Gesundheitsminister Spahn weiß das, kann sich aber offenbar nicht gegen Finanzminister Scholz durchsetzen. Und vermutlich dürfte Scholz seinem politischen Konkurrenten den großen Wurf in Sachen Pflege vier Monate vor der Bundestagswahl dann auch nicht gönnen.
Ebenfalls unsauber arbeitet die Koalition bei den Tariflöhnen. Zwar taucht das Wort „Haustarifvertrag“ im aktuellen Gesetzesvorschlag nicht mehr auf. Doch in verschwurbelter Art öffnet der Änderungsantrag jenem doch wieder die Tür. Die Sorge der Gewerkschaft Verdi vor billigen „Gefälligkeitstarifverträgen“, die „Pseudogewerkschaften“ mit Anbietern abschließen, ist berechtigt.
Bei den Eigenanteilen wiederum ist zu bedenken, dass der geplante Zuschuss erst nach zwölf Monaten greifen soll.
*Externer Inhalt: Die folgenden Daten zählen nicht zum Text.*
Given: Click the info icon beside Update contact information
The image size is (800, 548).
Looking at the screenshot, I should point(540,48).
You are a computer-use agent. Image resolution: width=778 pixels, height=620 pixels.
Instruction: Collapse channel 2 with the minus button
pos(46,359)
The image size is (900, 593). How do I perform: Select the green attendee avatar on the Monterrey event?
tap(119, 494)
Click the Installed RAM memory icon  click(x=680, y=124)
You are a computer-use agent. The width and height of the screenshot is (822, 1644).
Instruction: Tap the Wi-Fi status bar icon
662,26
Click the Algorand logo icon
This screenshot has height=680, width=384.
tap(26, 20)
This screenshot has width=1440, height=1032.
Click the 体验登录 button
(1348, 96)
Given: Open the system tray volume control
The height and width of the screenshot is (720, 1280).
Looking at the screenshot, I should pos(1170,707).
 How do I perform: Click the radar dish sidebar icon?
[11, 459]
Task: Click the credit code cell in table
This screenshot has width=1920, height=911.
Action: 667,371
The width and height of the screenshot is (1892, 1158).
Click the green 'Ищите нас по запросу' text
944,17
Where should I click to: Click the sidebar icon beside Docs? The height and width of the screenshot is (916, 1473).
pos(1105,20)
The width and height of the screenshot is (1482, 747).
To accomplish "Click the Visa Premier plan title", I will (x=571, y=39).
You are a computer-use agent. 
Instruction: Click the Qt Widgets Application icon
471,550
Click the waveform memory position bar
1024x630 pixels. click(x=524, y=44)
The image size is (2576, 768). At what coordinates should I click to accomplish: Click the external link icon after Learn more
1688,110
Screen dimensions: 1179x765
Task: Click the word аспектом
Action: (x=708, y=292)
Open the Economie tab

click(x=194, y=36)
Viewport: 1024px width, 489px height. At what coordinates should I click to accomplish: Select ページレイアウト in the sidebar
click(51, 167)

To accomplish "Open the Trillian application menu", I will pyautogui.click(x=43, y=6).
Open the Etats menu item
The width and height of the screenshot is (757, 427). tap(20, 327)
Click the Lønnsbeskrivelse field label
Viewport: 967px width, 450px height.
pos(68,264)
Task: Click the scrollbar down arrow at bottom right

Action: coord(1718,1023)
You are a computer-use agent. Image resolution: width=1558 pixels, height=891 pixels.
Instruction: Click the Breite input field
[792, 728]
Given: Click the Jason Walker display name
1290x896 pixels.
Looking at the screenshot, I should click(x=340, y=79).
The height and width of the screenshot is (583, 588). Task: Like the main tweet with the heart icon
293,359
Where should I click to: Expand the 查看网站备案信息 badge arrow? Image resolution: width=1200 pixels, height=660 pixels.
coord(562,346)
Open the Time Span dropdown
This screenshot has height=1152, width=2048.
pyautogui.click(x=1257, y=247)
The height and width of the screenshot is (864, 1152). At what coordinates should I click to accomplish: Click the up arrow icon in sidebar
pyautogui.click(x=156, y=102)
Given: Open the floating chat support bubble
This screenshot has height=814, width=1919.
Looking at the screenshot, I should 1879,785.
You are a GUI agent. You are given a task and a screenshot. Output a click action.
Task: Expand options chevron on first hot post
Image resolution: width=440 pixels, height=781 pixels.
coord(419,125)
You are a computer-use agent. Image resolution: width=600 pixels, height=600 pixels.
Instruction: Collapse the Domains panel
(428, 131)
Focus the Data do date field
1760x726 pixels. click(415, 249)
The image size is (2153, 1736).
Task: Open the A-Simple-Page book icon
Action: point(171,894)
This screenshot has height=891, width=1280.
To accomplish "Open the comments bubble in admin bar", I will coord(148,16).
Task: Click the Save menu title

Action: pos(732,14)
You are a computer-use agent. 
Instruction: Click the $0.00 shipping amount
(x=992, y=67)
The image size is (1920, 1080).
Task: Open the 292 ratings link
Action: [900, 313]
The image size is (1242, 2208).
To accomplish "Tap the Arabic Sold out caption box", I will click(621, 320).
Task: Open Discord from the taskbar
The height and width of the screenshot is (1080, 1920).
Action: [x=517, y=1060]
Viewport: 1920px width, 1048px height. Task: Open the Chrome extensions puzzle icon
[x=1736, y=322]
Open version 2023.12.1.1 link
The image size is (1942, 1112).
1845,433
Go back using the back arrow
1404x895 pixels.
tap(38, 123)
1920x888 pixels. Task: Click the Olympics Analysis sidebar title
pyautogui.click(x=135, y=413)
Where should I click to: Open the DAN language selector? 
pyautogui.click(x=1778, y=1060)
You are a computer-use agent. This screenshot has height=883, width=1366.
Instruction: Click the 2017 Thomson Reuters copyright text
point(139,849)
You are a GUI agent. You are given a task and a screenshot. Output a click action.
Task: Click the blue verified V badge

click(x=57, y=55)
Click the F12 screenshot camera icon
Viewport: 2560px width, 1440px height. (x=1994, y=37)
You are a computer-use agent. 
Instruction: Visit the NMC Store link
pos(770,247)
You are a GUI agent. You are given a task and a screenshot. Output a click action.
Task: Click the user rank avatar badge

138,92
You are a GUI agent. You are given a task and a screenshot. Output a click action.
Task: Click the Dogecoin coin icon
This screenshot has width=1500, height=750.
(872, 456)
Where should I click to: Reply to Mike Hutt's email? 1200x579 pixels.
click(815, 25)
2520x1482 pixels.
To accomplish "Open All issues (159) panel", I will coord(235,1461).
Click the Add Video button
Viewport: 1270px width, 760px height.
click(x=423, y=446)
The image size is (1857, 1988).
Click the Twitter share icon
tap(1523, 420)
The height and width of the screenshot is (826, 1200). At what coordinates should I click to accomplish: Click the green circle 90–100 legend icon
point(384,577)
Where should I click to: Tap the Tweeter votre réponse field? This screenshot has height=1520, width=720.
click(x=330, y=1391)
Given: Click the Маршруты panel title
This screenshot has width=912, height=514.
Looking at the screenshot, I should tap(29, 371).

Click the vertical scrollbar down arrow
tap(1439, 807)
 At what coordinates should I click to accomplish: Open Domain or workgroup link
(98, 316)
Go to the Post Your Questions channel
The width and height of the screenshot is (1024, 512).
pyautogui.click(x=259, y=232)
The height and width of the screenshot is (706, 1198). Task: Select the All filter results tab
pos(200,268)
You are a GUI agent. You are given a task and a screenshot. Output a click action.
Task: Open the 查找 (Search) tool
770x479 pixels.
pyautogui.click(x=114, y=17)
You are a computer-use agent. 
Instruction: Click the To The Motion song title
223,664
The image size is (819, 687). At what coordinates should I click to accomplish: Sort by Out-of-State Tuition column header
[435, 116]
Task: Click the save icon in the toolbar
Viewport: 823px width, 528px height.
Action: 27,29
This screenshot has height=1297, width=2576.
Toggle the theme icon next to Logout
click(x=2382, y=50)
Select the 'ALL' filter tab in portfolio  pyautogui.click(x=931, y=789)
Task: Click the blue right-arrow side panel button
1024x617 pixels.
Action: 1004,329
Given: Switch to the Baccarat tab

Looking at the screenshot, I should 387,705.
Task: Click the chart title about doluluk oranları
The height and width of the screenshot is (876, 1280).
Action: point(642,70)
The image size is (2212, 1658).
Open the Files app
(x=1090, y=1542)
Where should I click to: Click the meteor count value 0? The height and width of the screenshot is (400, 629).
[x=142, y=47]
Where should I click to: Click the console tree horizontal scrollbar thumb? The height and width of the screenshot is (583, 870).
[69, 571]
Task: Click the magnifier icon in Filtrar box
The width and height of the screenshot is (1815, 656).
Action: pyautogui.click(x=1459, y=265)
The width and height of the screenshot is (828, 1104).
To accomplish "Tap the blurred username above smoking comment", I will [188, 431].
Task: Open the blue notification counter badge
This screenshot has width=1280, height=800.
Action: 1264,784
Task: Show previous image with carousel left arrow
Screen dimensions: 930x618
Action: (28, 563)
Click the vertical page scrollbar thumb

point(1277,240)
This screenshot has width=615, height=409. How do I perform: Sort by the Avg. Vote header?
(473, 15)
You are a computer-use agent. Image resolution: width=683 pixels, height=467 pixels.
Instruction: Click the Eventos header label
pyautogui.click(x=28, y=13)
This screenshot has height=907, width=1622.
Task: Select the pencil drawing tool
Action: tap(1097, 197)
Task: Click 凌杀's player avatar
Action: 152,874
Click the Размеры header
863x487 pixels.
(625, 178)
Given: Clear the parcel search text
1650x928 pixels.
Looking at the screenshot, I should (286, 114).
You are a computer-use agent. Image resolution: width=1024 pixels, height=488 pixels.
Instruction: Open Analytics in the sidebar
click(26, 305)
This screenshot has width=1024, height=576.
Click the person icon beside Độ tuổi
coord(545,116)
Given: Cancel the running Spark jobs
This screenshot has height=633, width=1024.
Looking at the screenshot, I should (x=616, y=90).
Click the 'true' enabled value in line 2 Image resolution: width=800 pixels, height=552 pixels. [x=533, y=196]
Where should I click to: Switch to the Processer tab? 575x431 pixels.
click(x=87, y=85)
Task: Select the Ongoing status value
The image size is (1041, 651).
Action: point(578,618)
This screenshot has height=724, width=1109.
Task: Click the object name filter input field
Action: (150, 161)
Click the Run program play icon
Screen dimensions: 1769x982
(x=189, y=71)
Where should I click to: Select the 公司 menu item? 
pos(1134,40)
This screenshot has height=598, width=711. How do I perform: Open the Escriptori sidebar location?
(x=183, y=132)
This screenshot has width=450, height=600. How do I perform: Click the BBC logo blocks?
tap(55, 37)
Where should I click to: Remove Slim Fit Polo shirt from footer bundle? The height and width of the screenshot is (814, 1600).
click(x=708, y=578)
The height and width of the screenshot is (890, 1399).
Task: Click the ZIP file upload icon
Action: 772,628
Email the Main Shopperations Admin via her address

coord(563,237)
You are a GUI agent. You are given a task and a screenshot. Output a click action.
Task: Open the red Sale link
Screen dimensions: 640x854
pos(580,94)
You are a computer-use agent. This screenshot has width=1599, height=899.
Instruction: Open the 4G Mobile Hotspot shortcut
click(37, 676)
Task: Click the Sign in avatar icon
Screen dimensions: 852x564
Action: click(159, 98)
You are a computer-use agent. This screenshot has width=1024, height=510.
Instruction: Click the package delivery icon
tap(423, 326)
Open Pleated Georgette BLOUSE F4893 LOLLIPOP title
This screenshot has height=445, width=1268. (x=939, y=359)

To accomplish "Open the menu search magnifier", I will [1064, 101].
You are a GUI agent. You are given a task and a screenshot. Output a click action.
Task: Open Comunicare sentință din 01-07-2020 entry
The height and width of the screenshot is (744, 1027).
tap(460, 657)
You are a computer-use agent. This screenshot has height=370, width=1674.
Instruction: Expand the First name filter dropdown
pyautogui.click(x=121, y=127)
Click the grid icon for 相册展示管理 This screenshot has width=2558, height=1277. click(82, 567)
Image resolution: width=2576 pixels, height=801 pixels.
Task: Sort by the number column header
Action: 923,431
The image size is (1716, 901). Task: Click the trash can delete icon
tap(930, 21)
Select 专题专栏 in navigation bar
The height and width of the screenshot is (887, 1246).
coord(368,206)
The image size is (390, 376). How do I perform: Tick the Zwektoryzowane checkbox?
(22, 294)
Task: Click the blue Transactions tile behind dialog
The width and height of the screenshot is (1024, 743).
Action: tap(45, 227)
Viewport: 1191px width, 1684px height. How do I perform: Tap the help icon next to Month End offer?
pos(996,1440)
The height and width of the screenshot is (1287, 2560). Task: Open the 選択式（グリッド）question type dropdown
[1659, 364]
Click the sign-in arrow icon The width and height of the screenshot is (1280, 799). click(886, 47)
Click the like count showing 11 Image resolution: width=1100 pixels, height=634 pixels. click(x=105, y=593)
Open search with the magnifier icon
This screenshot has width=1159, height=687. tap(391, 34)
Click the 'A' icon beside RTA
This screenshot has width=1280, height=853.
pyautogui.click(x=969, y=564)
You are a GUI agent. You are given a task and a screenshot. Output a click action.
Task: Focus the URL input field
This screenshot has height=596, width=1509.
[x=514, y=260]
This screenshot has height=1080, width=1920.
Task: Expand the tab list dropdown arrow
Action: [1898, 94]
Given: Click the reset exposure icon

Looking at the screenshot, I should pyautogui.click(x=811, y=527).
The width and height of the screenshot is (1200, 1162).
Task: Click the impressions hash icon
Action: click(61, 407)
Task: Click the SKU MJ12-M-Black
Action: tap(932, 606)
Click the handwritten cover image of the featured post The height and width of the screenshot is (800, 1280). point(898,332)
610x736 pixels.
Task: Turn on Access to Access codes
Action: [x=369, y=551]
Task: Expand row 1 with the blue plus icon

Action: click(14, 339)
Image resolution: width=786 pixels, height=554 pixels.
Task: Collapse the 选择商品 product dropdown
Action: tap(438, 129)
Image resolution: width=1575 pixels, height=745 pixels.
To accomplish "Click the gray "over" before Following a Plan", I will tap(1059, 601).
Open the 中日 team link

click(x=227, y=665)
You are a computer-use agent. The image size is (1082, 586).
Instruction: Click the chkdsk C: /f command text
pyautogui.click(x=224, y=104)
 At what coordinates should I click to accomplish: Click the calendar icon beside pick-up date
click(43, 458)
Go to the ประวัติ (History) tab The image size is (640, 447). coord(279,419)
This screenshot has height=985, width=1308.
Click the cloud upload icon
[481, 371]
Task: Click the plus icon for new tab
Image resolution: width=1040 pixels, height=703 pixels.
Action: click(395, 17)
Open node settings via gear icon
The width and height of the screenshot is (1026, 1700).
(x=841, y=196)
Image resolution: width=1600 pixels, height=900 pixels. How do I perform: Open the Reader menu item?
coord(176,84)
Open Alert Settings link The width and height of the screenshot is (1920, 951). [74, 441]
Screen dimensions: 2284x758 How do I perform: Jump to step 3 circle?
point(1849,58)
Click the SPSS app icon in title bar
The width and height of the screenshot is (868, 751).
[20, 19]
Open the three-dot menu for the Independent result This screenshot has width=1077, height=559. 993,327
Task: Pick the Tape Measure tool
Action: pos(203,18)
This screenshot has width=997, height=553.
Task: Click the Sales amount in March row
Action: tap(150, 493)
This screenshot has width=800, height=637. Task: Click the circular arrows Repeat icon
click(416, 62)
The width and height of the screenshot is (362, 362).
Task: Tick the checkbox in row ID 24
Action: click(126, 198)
Im ersten Jahr im Heim bleiben die Pflegebedürftigen auf Kosten sitzen und drohen, in Altersarmut abzugleiten. Da etwa jeder fünfte Heimbewohner im ersten Jahr verstirbt, ist die geplante Regelung zudem zynisch.
Eine nachhaltige Pflegereform ist somit Aufgabe der nächsten Bundesregierung. Die Finanzfrage stellt sich immer dringlicher. Daher gehört die Reform nach der Wahl zügig und nicht – wie in der aktuellen Legislaturperiode geschehen – auf den letzten Metern umgesetzt.